Things weren’t always this way. The first thing I wrote was dreadful. Inspired by a music class in fourth grade, I wrote lyrics to a song which I thought would be Debbie Gibson’s next hit. It was called “All American Girl” and it made no sense whatsoever. (Looking back, it was somewhat of a rip-off of both Tom Petty’s “American Girl” and David Bowie’s “Young Americans.”) But I had fun writing it. And when my little sister started singing it around the house, I knew I was on to something. (If Molly liked something, then I knew it was valuable.)
From there, I started writing all sorts of things. Poems. Diary entries about teachers I didn’t like. Fan mail to Candace Cameron (D.J. on Full House) who I idolized. Stories about leprechauns. (Yes, I went through a leprechaun phase. It was weird.)
But my writing really developed when I discovered a boy band. The New Kids on the Block were young, good-looking, and everywhere. (You could buy New Kids bedsheets, bath towels, posters, dolls, etc., and I had them all. My bedroom looked like a museum to hair-sprayed boys.) The youngest member, Joe McIntyre, was the cutest boy I had ever seen in my life. Naturally, I thought I should write Joe a letter and introduce myself. According to my plan, he would be so taken by my letter, he would come to Jefferson, New Jersey, sweep me off my feet, and marry me. It was a perfect plan. I just needed to write the perfect letter.
So, I went to work. I crafted and re-crafted the perfect note with a flashlight under my sheets after bedtime. I crossed out sentences, and re-wrote full lines, carefully choosing my words. Love, Becky? (Too desperate.) Sincerely, Becky? (Too formal.) Smiles, Becky? (Just right.) And when I finished one letter, I would start writing another.

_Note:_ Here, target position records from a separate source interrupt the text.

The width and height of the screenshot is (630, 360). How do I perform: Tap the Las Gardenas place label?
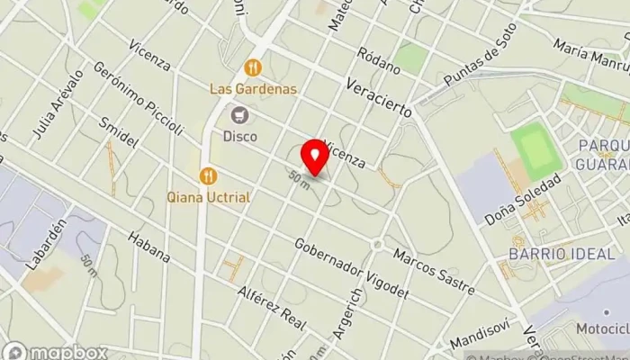(253, 90)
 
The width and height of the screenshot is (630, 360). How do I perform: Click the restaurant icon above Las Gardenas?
(253, 68)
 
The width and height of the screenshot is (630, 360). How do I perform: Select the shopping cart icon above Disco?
(239, 115)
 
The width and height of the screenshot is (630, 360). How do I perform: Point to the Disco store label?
(239, 137)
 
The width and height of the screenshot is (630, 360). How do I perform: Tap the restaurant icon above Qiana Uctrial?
(209, 175)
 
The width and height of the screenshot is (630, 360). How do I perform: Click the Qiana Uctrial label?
(209, 196)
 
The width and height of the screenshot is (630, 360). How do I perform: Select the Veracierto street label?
(378, 98)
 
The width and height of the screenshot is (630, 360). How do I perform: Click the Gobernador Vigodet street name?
(351, 267)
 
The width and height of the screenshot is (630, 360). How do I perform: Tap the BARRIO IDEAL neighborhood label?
(549, 254)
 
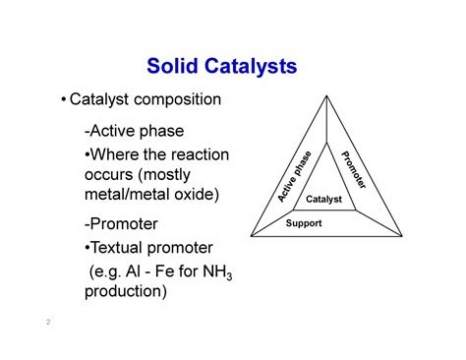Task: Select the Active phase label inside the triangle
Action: pyautogui.click(x=294, y=176)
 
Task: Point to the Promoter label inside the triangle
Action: pyautogui.click(x=353, y=169)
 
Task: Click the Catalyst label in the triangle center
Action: pyautogui.click(x=323, y=200)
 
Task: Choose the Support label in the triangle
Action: pyautogui.click(x=303, y=222)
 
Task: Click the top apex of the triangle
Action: pyautogui.click(x=325, y=95)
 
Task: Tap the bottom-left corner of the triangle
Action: pyautogui.click(x=251, y=236)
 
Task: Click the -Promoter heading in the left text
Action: pyautogui.click(x=122, y=224)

Out of the hundreds of letters I wrote, I only mailed about a dozen. Considering I sent them to only address I could find (a talent agency in California), I’m pretty sure that Joey never received them. But looking back, those countless letters made me a better writer. I might not have won the heart of a New Kid, but I certainly gained a love for the written word.
So, girls, find your motivation wherever it lives. Write not because you want to write the Great American Novel…but because you want to ask someone special to the prom. Write because you really, really want to convince your school board to allow foreign exchange programs to Italy just so you can taste real gelato. Write because you want to tell Grandma Mabel how much you love her. Write because someday your diary might be a relic in the National History Museum. Write because you might win a lifetime supply of cheesecake-flavored chapstick. Write because there is a because…whatever it may be. Writing can and will change your life if you stick to it.
And there’s no better way of sticking to it than writing to Harry Styles. By the time you find the perfect words, he’ll be balding and you’ll be a Pulitzer Prize winner. And at that point, you probably won’t have time for him.